• Document text
----

Joe Fairless: How many units was that other one?
Eric Martel: The first one was 20 units, this one is 24 units.
Joe Fairless: And then you’ve got…
Eric Martel: And we bought a bunch of other ones after that too.
Joe Fairless: Anything larger than 24 units?
Eric Martel: No. These are pretty much that size; we have 16 to 24 units. Yeah.
Joe Fairless: Percentage of real estate investors who are focused on multi-family would stay away from 16 units, 20 units, 24 units, especially if they weren’t local, because of the property not being able to pay for staff to oversee it. How do you get around that?
Eric Martel: Well, for us, we have a property management company. It’s actually the same property management company that is managing our single-family rentals, and these apartment buildings. So it is the same professional property management company, they have all the processes.
Joe Fairless: Third-party or you own them?
Eric Martel: It’s a third party.
Joe Fairless: Third-party. Okay.
Eric Martel: So they’re doing a great job, they’re professional, they know what needs to be done. And it’s really the same thing. There’s no difference for us whether it’s a single-family or multi-family. We don’t have anybody on location either, like a superintendent, or — we don’t have an office on site. So it’s just a property management company that handles all of that.
Joe Fairless: What type of learning curve was there for the property management company to manage a 24-unit property, if they weren’t already doing that for other landlords?
Eric Martel: Yeah, they were already doing that for other landlords. But that’s a good point. If you’re dealing with a property management company right now that only handles single-family rentals and now you want to get into the multi-family, you may have to find a different property management company to handle that. It is slightly different in how it is handled.
Joe Fairless: In what ways is it slightly different?

----

• Data entries
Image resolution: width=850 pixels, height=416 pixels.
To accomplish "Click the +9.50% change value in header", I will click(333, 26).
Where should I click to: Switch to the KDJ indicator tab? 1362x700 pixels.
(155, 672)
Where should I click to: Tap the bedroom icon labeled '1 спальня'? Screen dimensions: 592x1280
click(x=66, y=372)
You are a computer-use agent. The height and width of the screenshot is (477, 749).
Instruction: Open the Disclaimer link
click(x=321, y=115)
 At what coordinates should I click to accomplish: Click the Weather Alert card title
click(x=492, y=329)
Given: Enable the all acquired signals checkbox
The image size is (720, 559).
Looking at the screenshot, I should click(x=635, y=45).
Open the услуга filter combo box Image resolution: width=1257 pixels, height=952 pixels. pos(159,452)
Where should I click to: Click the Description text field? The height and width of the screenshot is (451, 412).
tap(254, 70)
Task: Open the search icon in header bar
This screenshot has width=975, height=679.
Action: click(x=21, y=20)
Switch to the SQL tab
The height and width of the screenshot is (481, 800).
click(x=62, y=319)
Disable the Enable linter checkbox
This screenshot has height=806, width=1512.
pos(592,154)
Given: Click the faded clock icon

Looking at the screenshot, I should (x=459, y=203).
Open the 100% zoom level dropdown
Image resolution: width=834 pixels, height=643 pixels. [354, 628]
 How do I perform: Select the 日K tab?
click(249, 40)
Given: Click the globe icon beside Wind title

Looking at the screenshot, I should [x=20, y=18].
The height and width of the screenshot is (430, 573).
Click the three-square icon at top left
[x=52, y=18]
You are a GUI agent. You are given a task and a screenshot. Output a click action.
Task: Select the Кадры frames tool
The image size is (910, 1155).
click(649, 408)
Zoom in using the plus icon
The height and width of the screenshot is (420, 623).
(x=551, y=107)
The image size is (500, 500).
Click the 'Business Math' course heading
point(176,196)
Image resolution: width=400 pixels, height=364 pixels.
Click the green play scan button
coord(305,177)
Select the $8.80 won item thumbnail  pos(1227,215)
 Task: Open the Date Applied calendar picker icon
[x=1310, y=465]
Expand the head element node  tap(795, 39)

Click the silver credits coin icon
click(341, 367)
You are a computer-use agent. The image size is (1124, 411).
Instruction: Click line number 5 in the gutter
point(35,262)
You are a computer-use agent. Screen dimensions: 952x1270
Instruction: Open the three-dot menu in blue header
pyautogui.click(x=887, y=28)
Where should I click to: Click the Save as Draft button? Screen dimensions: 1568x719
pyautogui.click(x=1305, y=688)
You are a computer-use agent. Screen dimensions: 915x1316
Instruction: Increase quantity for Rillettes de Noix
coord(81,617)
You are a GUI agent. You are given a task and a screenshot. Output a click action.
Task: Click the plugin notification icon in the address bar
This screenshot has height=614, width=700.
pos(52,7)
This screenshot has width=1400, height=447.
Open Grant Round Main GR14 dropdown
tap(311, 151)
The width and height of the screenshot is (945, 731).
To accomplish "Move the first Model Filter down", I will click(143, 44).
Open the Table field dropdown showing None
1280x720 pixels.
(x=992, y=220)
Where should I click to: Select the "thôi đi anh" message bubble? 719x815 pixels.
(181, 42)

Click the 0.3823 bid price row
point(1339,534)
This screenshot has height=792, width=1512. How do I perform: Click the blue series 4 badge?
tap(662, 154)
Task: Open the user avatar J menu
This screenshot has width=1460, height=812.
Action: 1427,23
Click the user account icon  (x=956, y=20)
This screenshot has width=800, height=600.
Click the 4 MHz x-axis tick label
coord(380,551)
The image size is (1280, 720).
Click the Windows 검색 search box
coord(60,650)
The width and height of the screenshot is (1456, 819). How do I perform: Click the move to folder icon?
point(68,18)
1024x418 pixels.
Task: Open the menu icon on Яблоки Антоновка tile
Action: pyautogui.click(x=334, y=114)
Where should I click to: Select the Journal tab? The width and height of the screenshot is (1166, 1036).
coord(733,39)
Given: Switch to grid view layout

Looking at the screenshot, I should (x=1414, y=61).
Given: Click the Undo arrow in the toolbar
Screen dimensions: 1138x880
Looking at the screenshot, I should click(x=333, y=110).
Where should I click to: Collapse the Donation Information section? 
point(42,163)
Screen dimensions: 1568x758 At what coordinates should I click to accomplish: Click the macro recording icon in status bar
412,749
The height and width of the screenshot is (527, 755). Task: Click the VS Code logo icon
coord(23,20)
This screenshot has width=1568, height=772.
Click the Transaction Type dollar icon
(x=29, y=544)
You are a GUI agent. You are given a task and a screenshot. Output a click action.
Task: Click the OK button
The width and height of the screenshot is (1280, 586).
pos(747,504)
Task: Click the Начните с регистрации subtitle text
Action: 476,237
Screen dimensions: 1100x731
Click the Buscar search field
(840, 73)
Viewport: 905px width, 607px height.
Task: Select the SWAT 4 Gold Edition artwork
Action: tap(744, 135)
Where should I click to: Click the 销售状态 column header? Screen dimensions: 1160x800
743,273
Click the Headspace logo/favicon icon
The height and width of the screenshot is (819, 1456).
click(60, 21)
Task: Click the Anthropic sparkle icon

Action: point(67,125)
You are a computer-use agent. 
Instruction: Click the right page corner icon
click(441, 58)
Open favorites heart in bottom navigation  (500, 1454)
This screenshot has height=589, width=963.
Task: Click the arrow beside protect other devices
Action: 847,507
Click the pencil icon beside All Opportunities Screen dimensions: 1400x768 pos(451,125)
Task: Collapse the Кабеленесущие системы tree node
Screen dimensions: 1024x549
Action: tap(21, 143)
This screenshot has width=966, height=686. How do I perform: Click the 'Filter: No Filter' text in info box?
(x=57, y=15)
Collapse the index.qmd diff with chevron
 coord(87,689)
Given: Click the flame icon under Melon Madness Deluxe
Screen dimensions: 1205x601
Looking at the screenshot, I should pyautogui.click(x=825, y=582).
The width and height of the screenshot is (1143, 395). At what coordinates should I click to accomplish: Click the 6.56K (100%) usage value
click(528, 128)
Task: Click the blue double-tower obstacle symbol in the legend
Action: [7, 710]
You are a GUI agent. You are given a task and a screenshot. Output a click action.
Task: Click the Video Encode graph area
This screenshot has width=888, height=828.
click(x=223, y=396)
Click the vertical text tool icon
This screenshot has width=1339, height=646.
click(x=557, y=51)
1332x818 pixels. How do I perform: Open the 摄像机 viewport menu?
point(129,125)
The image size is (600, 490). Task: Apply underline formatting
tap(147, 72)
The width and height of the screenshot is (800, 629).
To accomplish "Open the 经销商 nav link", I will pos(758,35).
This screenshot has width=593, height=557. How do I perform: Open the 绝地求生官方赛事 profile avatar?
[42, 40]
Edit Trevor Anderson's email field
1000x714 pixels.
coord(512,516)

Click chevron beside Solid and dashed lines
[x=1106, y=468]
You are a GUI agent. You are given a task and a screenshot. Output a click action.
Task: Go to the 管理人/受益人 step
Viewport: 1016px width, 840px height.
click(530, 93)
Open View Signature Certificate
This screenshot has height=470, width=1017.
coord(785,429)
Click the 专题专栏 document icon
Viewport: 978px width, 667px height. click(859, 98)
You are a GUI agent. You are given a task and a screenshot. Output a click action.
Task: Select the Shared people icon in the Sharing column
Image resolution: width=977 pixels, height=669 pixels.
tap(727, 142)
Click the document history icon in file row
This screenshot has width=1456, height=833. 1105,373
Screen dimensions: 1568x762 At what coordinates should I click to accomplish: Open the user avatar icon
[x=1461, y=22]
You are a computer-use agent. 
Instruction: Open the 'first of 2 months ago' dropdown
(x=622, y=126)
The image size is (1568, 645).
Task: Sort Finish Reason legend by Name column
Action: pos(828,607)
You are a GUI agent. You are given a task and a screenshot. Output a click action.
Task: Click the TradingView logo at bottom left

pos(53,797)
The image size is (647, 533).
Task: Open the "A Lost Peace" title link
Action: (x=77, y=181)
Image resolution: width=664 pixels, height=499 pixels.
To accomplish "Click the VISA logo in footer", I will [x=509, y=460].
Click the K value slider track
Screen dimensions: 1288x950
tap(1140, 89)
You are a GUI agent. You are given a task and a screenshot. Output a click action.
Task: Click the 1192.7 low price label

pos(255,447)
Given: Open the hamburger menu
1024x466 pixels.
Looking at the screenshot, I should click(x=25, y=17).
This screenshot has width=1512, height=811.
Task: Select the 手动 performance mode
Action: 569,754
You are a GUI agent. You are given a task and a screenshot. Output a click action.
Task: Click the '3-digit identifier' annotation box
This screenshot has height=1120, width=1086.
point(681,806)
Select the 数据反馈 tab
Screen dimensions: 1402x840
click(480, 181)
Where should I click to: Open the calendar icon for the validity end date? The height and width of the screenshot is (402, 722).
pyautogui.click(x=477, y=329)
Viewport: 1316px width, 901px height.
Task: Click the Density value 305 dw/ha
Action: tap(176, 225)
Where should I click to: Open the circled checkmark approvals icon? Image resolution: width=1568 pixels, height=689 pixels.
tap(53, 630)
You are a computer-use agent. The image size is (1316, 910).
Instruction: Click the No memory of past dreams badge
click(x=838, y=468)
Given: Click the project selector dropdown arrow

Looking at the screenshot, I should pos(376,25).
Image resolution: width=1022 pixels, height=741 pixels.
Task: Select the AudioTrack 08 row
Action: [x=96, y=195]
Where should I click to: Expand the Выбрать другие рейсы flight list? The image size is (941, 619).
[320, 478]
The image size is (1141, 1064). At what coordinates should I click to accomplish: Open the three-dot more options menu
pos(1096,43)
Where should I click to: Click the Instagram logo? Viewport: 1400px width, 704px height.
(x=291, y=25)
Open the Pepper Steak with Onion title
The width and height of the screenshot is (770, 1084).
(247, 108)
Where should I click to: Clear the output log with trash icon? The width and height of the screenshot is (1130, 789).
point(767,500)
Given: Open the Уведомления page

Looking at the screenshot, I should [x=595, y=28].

----

• Requirements
1. Write out the part of the interview transcript starting with "Joe Fairless: Third-party." and going on through "all of that.", word for word.
2. Go on with the interview transcript about property management, picking up after its last line.

• Responses for each task
1.
Joe Fairless: Third-party. Okay.
Eric Martel: So they’re doing a great job, they’re professional, they know what needs to be done. And it’s really the same thing. There’s no difference for us whether it’s a single-family or multi-family. We don’t have anybody on location either, like a superintendent, or — we don’t have an office on site. So it’s just a property management company that handles all of that.

2.
Eric Martel: Well, there’s a lot more traveling around in the single-family rental. If you want to go and visit your 16 tenants and 16 different houses, then your property management company has to travel a little bit more to get things done. You have 16 roofs that you have to deal with, you have 16 times four exterior walls that you have to deal with. So for the property management company it’s different from that perspective, and a different market. If they’re dealing with one apartment building in terms of maintenance and all, that’s a little bit easier, I would say. But they’re also dealing with other problems, because typically it’s in other areas, in other residential areas. For us, we’re in Midtown, so if you’re in Midtown Memphis, there’s a little bit more… It’s not a serious crime, but you have more serious problems, people, vagrants that are walking around, and you have to be careful about that. Also because you have all these people in the apartment building, then there are more potential conflicts, I would say, between tenants. The music is too loud and blah blah blah, and these kinds of things. In single-family rentals you don’t have to deal with that, or the barbecues, or… Especially in Memphis, you do a lot of barbecues.
Joe Fairless: They’ve got good barbecue there. Of course…
Eric Martel: They do, they do.
Joe Fairless: They should be doing barbecues. What deal have you lost the most amount of money on?
Eric Martel: I think it was really a single-family rental. We haven’t lost really that much money. Out of 200 or more properties that we did, we probably lost money on, I would say maybe, five properties.
Joe Fairless: Which one did you lose the most on?
Eric Martel: Less than 10. And I think the one we lost the most on, going from memory, I think it was $9,000; that’s how much we lost.
Joe Fairless: That’s nothing compared to the good stuff. Do you remember what happened on that deal?
Eric Martel: There was a couple of things. There was a plumbing issue in the wall, and we didn’t know about it, because we didn’t open any of the walls; we just did our thing, and then the main stack had an issue with it, and we needed to fix that. And the one that happened last month was — there was a lot of rain in Cleveland, and then we had seepage in the basement of one of the units. And we had done some seal from the inside and everything seemed fine, but then there was like torrential rain, and now the water started seeping in. So we had to go and spend $6,000 that we were not planning to spend on that renovation. So, yeah, these kinds of things. So this one we didn’t lose money, but every once in a while you do get surprises like that where you actually have to plan for that.
Joe Fairless: On the flip side, what deal have you made the most money on?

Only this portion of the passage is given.